#### FRAGMENTO DE ORIGEN
• • • • •

Busca «cómo conseguir pacientes para tu clínica dental» y casi todo lo que encontrarás empieza por el mismo sitio: contratar publicidad. Tiene lógica, porque buena parte de ese contenido lo firman agencias que viven de gestionarla. Nosotros no vendemos anuncios, así que podemos proponerte otro punto de partida.
Antes de decidir nada, haz una cuenta con tus propios números. Si tu clínica abre 50 horas a la semana, quedan 118 de las 168 horas que tiene la semana sin nadie al otro lado. Es el 70% del tiempo. Y parte de los pacientes que ya te buscan —por una reseña, por una recomendación, por tu web— escriben o llaman justo en esas horas.
Por eso este artículo sigue un orden de operaciones concreto: primero captura la demanda que ya generas y se pierde, después reactiva la base de pacientes que ya tienes, y deja la publicidad para el final, cuando el embudo ya no gotea.
Los pacientes nuevos salen de tres sitios: los que ya te buscan por su cuenta, los que ya te conocen y no vuelven, y los que todavía no saben que existes. La publicidad solo trabaja el tercer grupo, que es el más caro de convencer y el que menos confianza te tiene.

• • • • •

#### DATOS PROPORCIONADOS
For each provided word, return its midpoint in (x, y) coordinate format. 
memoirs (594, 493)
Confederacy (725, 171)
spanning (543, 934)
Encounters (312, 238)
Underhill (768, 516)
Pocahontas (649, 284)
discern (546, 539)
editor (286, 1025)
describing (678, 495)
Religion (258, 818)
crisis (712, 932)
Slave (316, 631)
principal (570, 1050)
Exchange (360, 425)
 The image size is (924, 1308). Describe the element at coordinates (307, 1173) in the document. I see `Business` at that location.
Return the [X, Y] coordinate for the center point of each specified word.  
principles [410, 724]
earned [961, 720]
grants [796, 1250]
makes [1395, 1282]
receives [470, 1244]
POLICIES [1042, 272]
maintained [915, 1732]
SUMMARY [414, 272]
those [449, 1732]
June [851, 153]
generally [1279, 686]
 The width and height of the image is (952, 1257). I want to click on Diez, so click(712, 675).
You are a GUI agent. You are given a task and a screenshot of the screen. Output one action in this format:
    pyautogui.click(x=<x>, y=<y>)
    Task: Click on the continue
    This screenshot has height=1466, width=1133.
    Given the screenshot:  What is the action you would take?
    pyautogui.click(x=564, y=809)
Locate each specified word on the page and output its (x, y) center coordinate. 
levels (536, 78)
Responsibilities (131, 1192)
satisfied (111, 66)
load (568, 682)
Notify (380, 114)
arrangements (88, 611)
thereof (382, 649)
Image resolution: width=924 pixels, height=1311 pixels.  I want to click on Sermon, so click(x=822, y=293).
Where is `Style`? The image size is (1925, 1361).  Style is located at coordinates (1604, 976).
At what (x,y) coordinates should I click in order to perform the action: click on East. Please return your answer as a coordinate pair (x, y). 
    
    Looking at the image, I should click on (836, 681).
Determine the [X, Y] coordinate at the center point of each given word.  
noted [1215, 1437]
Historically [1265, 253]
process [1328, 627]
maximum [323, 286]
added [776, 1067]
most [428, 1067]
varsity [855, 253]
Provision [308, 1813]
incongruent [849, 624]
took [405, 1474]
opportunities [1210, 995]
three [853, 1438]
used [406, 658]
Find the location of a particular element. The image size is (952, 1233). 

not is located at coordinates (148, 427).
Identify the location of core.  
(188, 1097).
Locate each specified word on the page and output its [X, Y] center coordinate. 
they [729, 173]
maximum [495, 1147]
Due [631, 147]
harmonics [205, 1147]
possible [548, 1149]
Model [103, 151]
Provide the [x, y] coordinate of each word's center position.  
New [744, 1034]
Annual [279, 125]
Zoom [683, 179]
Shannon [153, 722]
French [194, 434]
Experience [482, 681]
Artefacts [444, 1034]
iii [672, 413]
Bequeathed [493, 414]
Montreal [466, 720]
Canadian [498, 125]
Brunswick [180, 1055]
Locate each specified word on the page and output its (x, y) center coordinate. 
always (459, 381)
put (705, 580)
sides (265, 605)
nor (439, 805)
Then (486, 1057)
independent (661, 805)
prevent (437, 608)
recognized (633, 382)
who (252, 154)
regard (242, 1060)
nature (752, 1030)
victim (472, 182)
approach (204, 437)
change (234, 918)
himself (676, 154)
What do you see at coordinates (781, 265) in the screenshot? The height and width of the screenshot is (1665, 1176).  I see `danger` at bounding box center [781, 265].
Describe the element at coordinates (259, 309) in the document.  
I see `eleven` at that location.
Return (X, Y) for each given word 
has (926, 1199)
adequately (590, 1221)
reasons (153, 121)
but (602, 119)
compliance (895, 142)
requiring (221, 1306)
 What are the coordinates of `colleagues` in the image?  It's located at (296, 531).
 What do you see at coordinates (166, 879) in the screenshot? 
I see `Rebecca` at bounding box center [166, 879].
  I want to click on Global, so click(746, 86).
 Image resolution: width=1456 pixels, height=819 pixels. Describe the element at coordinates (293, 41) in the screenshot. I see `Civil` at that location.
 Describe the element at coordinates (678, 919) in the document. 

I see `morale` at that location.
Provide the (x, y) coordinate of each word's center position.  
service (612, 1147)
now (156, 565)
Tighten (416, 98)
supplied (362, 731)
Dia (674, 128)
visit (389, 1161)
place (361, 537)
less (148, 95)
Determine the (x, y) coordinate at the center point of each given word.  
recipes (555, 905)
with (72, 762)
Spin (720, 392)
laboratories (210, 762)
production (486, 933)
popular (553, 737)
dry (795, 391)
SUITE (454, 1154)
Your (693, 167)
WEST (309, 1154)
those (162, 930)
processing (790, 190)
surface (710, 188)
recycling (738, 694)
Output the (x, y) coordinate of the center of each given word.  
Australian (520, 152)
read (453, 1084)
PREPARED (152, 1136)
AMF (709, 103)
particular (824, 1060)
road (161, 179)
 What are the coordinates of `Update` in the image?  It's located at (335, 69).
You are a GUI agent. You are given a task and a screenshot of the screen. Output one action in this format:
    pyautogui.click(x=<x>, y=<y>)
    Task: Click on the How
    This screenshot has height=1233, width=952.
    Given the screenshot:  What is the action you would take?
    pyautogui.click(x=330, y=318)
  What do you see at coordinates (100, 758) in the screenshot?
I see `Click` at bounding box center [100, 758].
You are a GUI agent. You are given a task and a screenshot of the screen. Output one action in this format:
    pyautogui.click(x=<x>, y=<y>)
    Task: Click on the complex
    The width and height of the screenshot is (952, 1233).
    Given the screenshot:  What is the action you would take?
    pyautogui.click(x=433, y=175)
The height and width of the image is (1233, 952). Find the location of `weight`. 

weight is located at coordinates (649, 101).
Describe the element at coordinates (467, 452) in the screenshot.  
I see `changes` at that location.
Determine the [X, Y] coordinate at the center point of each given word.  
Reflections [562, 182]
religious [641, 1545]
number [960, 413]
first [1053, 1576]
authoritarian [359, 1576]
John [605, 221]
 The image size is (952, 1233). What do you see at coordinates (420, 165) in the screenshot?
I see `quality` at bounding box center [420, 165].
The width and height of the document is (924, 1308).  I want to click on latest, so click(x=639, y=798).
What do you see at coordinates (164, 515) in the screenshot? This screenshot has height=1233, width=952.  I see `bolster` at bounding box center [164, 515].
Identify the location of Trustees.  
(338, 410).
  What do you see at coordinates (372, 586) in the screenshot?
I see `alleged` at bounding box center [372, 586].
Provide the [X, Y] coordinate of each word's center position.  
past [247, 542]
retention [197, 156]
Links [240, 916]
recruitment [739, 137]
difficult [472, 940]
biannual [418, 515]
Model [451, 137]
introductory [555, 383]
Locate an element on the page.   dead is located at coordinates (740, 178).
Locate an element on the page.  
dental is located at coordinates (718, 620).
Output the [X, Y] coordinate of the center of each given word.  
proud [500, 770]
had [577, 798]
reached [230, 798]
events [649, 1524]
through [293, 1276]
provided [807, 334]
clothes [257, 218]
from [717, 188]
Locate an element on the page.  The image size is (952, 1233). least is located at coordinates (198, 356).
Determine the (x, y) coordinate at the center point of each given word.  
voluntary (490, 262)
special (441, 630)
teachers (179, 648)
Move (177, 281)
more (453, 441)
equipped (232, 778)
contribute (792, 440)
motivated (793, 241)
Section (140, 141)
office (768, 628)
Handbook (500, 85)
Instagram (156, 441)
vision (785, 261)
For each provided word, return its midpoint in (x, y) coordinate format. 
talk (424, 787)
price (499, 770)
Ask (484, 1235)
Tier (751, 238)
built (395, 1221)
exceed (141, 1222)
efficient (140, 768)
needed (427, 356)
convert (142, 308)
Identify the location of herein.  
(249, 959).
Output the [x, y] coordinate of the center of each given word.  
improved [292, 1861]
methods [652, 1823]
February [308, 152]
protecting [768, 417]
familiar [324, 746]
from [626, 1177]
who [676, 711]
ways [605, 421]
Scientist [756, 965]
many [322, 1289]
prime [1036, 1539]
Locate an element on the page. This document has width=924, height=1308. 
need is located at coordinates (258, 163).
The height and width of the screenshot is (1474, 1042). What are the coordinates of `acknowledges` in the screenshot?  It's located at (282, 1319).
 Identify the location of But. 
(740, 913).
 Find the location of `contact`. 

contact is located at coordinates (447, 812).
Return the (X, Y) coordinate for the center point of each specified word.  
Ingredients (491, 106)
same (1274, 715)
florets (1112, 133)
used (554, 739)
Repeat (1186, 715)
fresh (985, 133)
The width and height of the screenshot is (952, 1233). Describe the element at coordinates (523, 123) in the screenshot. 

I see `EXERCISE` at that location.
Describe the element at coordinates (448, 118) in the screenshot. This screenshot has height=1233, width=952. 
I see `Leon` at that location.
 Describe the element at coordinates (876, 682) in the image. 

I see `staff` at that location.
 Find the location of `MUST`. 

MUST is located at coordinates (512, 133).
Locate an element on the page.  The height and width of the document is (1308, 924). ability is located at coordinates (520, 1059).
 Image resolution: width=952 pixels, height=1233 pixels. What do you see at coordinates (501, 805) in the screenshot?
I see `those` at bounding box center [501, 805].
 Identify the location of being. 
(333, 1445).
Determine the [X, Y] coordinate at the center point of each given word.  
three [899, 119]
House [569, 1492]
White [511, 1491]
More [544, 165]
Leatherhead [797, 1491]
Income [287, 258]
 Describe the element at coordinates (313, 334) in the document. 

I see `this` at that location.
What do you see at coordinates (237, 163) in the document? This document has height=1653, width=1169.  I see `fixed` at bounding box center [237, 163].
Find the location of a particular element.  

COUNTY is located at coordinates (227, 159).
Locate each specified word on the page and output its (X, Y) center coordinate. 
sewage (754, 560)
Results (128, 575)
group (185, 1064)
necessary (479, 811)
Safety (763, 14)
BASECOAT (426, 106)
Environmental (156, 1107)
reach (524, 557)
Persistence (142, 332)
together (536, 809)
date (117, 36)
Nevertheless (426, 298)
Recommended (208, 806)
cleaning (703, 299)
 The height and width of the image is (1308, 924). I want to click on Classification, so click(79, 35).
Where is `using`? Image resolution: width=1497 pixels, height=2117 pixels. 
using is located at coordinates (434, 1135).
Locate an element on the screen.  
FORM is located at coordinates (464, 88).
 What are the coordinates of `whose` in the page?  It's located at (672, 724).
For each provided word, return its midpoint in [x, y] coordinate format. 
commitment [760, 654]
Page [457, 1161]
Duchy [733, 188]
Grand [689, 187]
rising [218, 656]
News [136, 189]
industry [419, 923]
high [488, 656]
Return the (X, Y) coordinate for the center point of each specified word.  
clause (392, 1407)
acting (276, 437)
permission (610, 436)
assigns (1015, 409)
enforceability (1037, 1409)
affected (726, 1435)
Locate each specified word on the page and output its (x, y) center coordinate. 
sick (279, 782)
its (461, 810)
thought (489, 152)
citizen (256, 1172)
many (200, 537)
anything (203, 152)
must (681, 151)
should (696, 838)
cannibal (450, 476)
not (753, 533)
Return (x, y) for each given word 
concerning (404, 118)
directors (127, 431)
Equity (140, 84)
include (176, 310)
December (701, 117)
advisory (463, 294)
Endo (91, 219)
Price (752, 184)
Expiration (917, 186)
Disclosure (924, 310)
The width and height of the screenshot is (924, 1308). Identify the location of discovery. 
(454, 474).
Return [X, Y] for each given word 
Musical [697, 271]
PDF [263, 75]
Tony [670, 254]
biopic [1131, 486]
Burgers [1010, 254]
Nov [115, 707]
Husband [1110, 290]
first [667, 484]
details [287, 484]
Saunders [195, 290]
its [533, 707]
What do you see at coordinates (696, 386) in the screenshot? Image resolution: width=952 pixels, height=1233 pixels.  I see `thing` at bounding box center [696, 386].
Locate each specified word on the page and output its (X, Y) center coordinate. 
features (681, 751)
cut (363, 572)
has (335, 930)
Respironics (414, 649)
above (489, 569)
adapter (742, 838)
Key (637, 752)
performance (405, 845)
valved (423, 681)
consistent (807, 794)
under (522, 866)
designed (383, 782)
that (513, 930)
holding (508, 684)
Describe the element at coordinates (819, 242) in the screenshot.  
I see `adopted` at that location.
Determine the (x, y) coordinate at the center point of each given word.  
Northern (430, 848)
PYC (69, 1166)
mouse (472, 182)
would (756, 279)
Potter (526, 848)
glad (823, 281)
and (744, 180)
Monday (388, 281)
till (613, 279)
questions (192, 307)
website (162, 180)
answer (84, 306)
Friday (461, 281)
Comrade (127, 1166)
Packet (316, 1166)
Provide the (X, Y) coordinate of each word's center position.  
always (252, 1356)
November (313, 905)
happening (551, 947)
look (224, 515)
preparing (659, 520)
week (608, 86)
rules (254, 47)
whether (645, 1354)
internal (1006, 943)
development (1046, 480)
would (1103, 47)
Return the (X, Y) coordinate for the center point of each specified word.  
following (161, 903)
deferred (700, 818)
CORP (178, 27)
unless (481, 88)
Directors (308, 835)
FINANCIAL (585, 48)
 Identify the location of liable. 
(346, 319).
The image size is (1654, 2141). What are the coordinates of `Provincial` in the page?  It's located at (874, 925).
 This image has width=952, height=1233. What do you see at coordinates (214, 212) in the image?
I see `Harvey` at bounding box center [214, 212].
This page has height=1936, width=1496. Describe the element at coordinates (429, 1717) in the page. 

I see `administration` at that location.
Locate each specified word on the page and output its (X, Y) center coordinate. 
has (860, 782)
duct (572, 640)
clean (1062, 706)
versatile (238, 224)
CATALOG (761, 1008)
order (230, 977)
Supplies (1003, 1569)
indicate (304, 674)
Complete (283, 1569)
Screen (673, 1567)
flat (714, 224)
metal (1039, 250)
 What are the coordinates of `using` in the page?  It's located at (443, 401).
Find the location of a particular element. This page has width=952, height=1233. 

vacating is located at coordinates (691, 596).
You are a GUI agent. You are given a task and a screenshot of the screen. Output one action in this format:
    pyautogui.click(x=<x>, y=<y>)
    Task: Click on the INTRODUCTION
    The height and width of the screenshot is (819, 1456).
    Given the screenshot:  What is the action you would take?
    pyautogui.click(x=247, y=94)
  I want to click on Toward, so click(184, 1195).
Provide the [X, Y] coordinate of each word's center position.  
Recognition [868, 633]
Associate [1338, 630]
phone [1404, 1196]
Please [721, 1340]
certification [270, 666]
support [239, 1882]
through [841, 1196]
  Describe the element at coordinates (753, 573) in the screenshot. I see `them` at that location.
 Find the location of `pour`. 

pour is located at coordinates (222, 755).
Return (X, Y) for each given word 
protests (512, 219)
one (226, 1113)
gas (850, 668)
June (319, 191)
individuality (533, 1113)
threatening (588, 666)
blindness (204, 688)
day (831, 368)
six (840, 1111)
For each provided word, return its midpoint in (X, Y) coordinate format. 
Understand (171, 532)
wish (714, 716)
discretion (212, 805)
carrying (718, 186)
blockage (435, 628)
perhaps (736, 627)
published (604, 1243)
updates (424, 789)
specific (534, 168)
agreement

• • • • •

#### CONSIGNA
Sigue el texto sobre la captación de pacientes para clínicas dentales desde donde termina. Los registros no tienen relación con el texto sobre la captación de pacientes para clínicas dentales.

#### RESULTADO
Los dos primeros ya están pagados. Un paciente que te encuentra en Google Maps y escribe un martes a las 21:30 no necesita más marketing: necesita respuesta. Un paciente que se hizo una limpieza hace dos años y desapareció no necesita conocerte: necesita un motivo concreto para volver.
Cuando una clínica invierte en anuncios sin haber resuelto esas dos capas, paga por atraer desconocidos a un embudo que pierde por los mismos agujeros a los pacientes que ya tenía. En conversaciones comerciales escuchamos versiones de la misma frase —es un patrón que se repite, no una cita literal—: «Invertimos en anuncios, pero no sabría decirte cuántos de esos contactos acabaron sentándose en el sillón.»
Esta capa no exige atraer a nadie nuevo. Solo exige que, cuando alguien ya interesado da el primer paso, ese paso no caiga en vacío.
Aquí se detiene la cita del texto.